Map Showing Ovenbird Territories (red ovals) at fringes of forest (darkly-colored areas) and playback experiment area (dashed oval)

I decided to find out why Ovenbirds choose such atypical habitat using a two-pronged approach. The first approach was to try to induce them to nest in mature interior forest habitat by using playbacks of their song to simulate occupied territories. The second was to determine what was so good about the roadside habitat here.

As with many migratory songbirds, Ovenbird territories are clumped, probably to facilitate an extra-pair mating system. I hoped that song playback might simulate occupied territories and attract prospecting birds to settle. The broadcast, emanating from three speakers situated about 100 meters apart, covered 18 hectares (100 meters by 100 meters), the white dot oval in the picture, in mature interior forest.

The playbacks were first done during the summer of 2001. Would this simulation attract prospecting birds to settle in the following spring? Spring of 2002 came and went and no Ovenbirds appeared to settle. Next I tried the playbacks during the spring of 2003. Many Ovenbirds were sighted near the playbacks but, again, no settlement occurred. Since the playbacks were unsuccessful, I concentrated on trying to find out why scrubby forest edges were so appealing to Ovenbirds.

I wondered if the abundance of a possible predator, the Eastern Chipmunk (Tamias striatus), a small squirrel-like ground-dwelling mammal, might play a role. Chipmunks are common forest and edge inhabitants in the research area and are known to prey on adult and nestling birds. Do Ovenbirds avoid areas with many chipmunks?

Assessment entailed sitting quietly on a folding chair for two minutes, to allow nature to absorb my presence, and then recording the time it took to hear or see a chipmunk during the next ten minutes. If no chipmunk was detected, a time of 600s was recorded. Eureka! It took much longer to detect chipmunks on Ovenbird territories.

In edge habitats not occupied by Ovenbirds, chipmunk detection time averaged 153 seconds compared with the virtual absence of chipmunks from occupied edge habitats. The forest interior seemed to be crawling with chipmunks, a decided disadvantage for a bird that nests on the ground.
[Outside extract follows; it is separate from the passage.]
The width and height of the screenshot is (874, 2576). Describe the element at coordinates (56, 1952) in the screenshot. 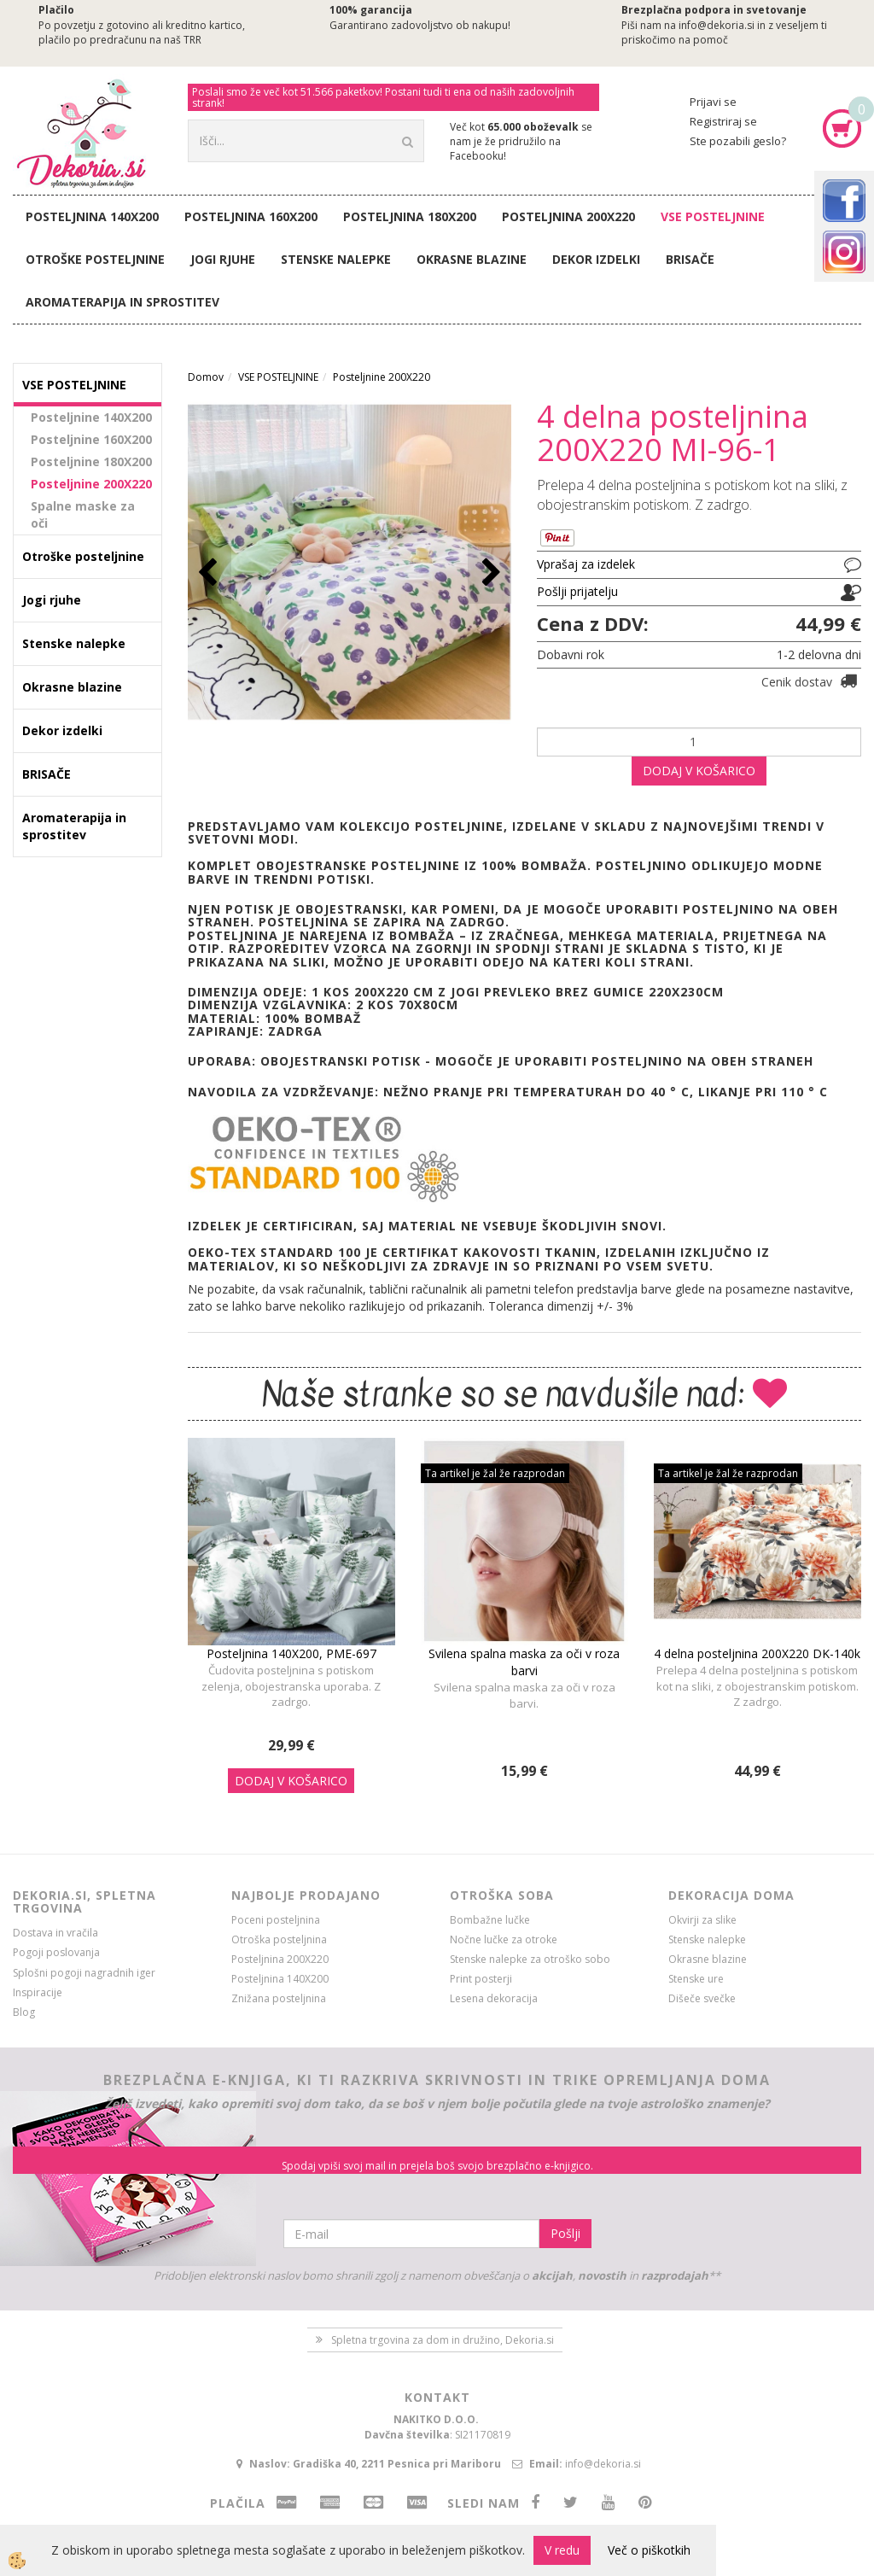

I see `Pogoji poslovanja` at that location.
Graph: Chipmunks Are Scarce On Ovenbird Territories

So far we know that Ovenbirds in northwestern Pennsylvania prefer to nest in edge habitats. An attempt to attract them to settle in mature forest interior habitat through song playback failed. The playbacks performed in summer did not attract birds to settle the next spring nor did spring playbacks attract birds to settle the current spring.
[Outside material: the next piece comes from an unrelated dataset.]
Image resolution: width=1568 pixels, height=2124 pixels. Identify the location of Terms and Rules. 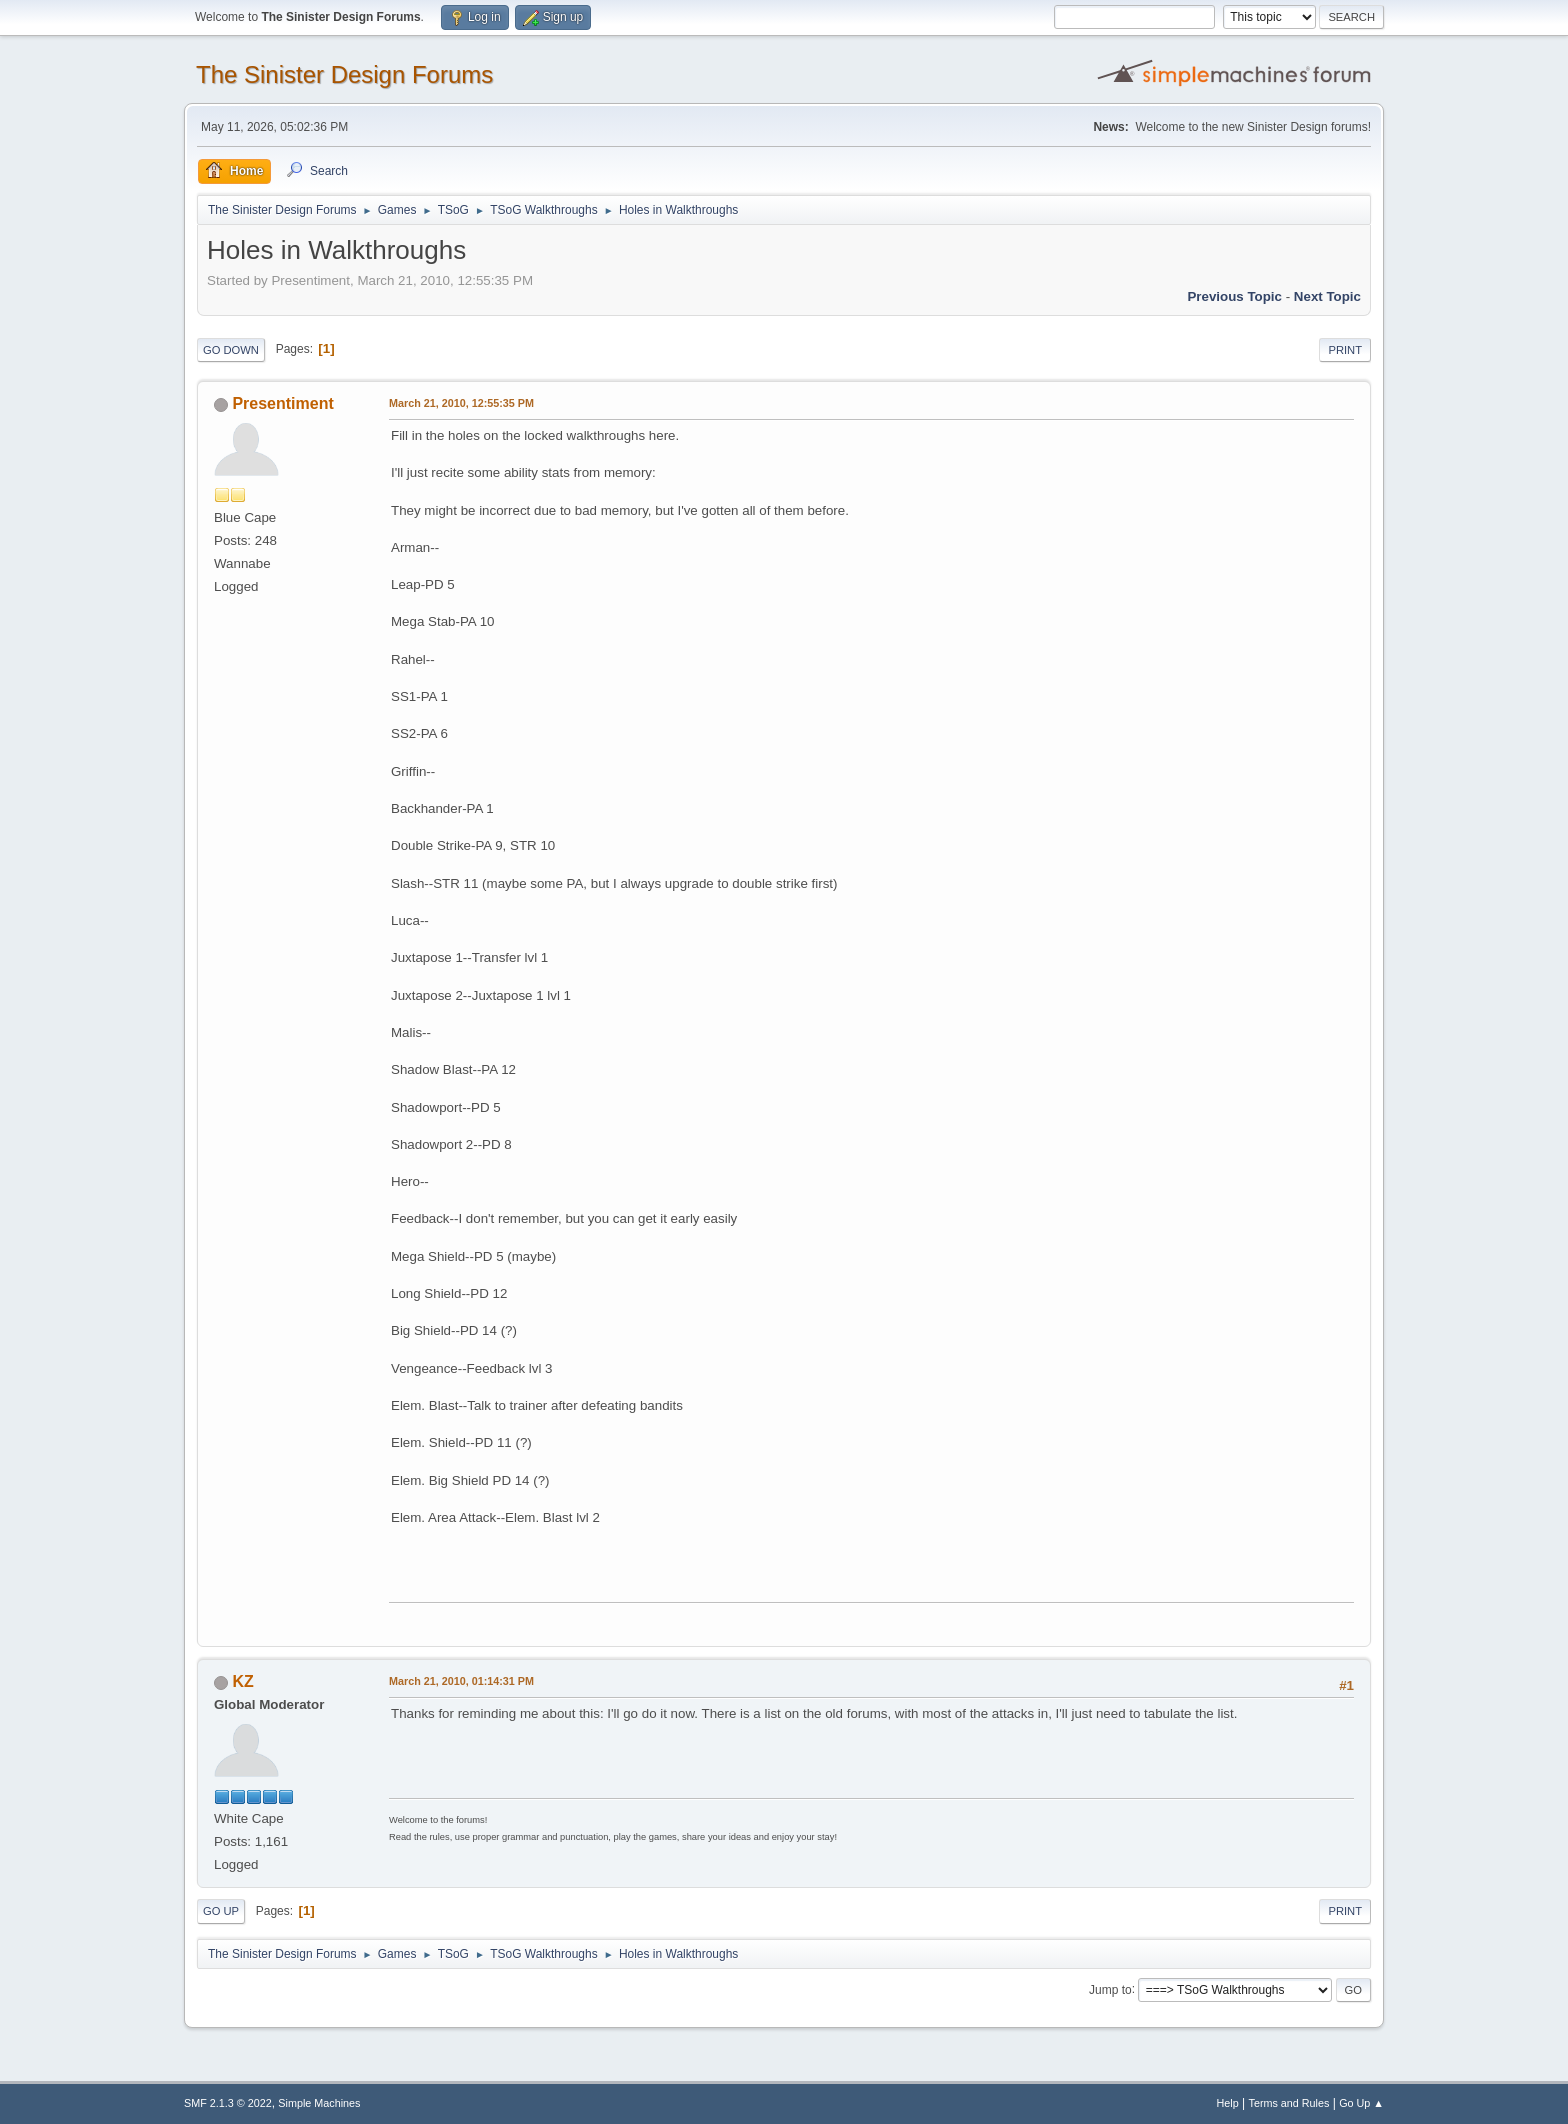
(1289, 2103).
Chipmunks, a known nest predator, were virtually absent from edge habitat occupied by Ovenbirds at Hemlock Hill Biological Research Area, but were common in forest interior and in unoccupied edge habitat.
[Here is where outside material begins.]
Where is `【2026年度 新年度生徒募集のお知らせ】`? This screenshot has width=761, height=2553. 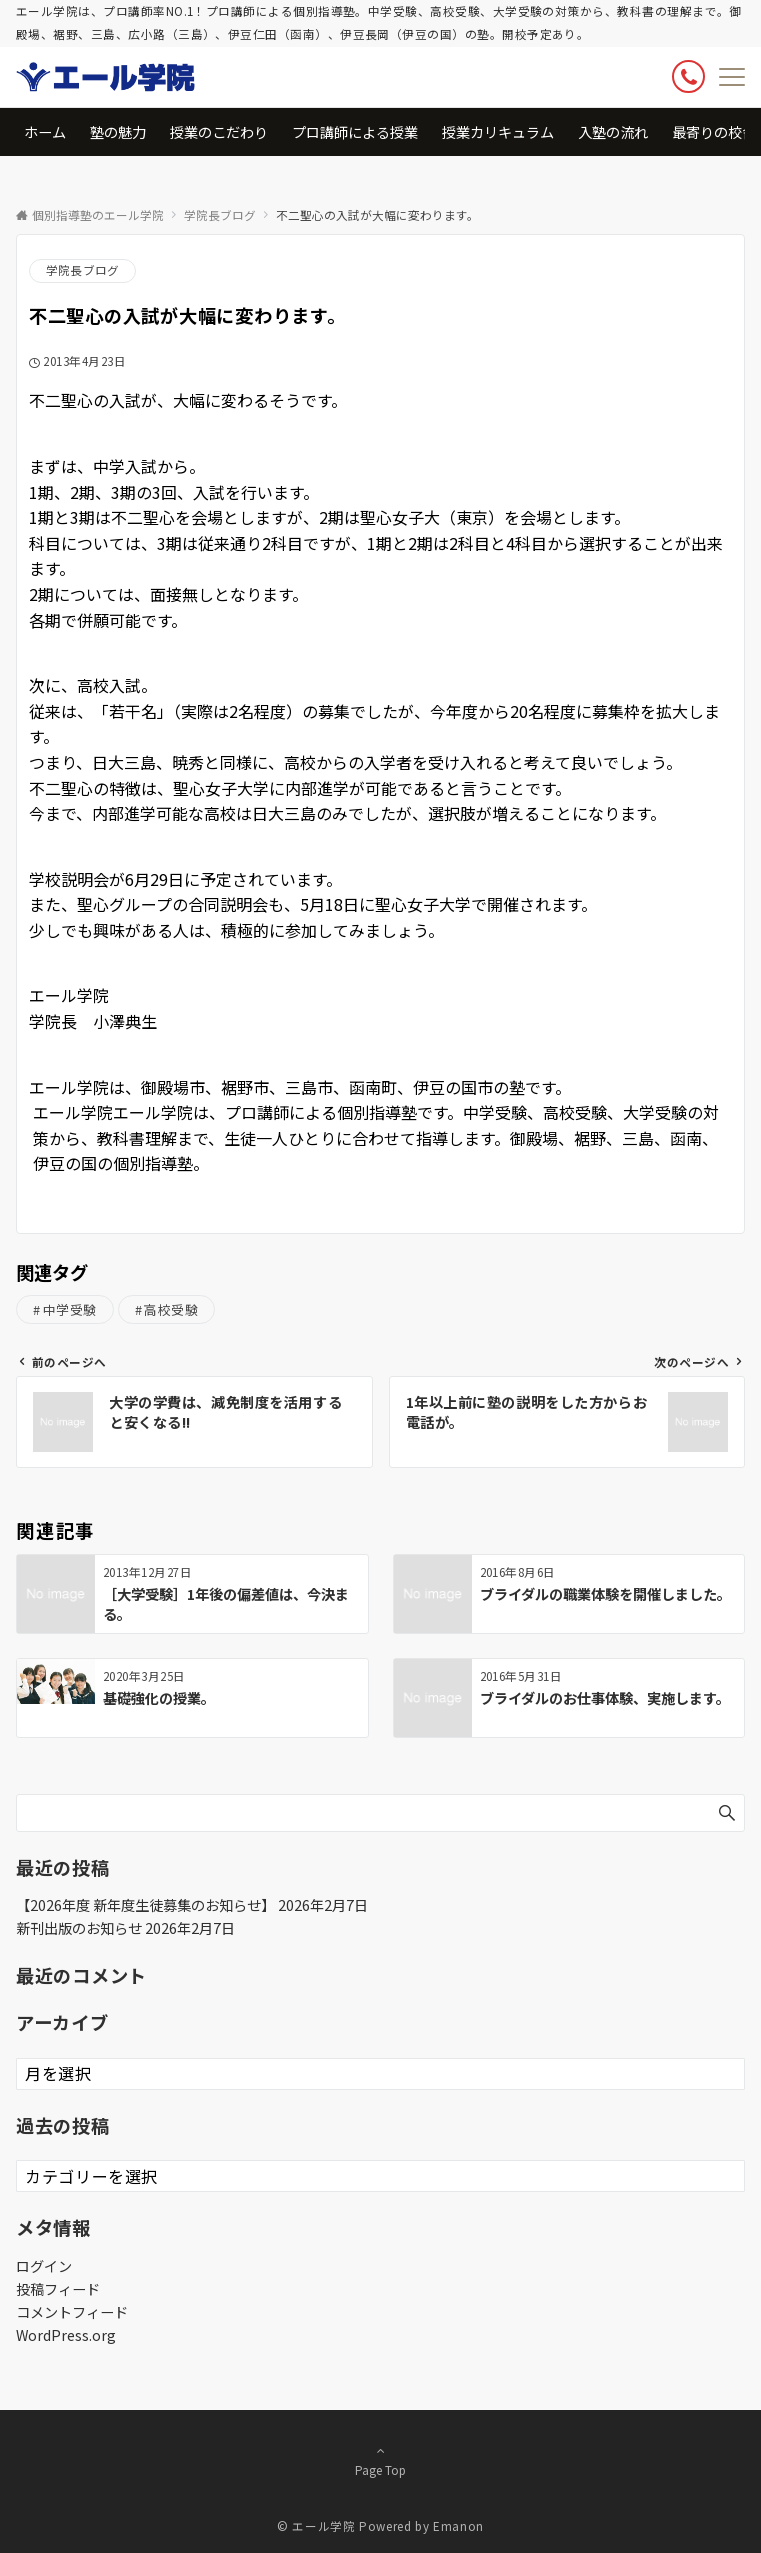
【2026年度 新年度生徒募集のお知らせ】 is located at coordinates (145, 1905).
I suggest the two results are related. Prospecting Ovenbirds base their settlement decision on factors that include the presence of conspecifics (other Ovenbirds) AND chipmunks. Chipmunks could be easily detected by Ovenbirds because both forage on the ground. Other ground nesting species, such as the Black-and-White Warbler and the Canada Warbler are also completely absent in the forest interior.

Maple Syrup

Chipmunks are very common at Hemlock Hill because the hoards of food they need to store away for the winter are easy to obtain. They eat a wide variety of seeds but two of the most important kinds are from Red and Sugar Maple trees. Red Maples produce seed in the spring, when chipmunk winter food caches are depleted whereas Sugar Maples produce seed in the fall, just when chipmunks need to store up. So, one can imagine, why, if they could, Ovenbirds would hate maple syrup!

I thank Friends of the National Zoo, SI Scholarly Studies program and the Christensen Fund for support.

This article summarizes the information in this scientific paper:

Morton, E.S. 2005. Variation in breeding habitat use in the Ovenbird with special reference to breeding habitat in selection in northwestern Pennsylvania. Wilson Bulletin, 117: 327-344.